Comment & Analysis
Editorial
Jan 14, 2018

Beneath Pledges of Post-Brexit Unity, Worries of Disorder for Third-Level

The higher education sector needs guarantees to allay fears about the post-Brexit higher education landscape.

By The Editorial Board

There has been much made of Ireland’s decision to ardently align itself with the grouping known as the EU27 – the EU27 being every member state that has not voted to leave the EU – instead of the UK. And there are two trains of thought as to why it has done so: one is that we’re fixated on looking like compliant EU citizens. The other is that it’s actually in our own long-term interest to do so.

The latter is obviously the more plausible theory: unless we are prepared to countenance the wacky suggestion that we too should leave the EU, then we need to be doing all we can to fasten ourselves to the common European project. So far, it seems to be working in Ireland’s favour.
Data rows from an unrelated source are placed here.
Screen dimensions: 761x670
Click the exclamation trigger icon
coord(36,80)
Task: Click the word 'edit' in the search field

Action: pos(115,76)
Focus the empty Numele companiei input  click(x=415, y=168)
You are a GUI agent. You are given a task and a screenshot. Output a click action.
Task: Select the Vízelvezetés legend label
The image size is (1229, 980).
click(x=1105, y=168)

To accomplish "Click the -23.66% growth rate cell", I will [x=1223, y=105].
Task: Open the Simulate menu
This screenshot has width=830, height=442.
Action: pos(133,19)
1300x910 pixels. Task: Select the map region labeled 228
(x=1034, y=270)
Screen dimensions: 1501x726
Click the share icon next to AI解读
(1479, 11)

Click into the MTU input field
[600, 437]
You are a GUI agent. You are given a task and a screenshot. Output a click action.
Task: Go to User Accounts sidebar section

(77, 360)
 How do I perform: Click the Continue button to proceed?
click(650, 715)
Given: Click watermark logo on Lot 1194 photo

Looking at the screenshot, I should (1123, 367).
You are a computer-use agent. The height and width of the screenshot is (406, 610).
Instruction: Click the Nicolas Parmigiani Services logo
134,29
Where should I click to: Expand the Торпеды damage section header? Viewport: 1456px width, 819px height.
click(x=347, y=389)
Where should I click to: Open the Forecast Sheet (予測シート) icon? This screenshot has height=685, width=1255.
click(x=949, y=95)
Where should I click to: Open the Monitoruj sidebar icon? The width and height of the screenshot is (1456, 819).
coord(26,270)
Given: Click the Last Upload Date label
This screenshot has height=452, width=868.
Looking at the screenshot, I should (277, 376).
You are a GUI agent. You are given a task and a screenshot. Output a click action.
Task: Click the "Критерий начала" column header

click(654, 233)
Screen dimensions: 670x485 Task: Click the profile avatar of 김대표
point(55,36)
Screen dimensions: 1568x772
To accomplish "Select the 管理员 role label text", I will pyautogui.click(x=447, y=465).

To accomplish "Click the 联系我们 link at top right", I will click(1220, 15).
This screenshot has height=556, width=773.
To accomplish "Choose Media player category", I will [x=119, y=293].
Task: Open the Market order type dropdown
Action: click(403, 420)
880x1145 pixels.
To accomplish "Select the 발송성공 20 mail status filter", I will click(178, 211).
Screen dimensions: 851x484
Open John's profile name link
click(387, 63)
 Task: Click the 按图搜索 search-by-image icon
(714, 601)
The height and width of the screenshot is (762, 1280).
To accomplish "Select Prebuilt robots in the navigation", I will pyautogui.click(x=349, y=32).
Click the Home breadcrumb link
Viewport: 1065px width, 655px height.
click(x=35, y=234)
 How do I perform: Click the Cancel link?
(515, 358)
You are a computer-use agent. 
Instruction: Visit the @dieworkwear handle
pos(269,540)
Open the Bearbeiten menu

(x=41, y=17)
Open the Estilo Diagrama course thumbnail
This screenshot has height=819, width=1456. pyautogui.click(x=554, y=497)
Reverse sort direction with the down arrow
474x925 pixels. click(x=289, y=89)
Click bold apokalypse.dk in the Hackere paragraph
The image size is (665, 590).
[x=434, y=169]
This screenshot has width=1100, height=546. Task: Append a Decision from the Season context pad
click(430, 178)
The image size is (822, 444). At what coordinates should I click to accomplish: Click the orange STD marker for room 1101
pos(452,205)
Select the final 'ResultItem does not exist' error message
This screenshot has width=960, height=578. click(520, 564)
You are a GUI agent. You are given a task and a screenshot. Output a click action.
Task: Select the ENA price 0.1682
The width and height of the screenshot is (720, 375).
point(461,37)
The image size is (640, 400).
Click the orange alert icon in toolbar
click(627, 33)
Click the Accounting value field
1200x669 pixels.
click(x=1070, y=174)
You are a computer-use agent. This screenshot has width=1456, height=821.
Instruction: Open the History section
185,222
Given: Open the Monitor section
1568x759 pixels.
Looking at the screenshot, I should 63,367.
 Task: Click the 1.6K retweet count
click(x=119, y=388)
Nonetheless, simmering beneath all these pledges of European unity are concerns about a whole host of issues. Just how is Ireland’s trading relationship with the UK going to be redefined? There’s the border with Northern Ireland (of course). This week, concerns about post-Brexit research and higher education links with the UK were decisively laid bare in a new report from the Royal Irish Academy, which has set up a working group to look at the surrounding issues. Like with most areas open to post-Brexit disruption, even the basic facts and figures here are jarring.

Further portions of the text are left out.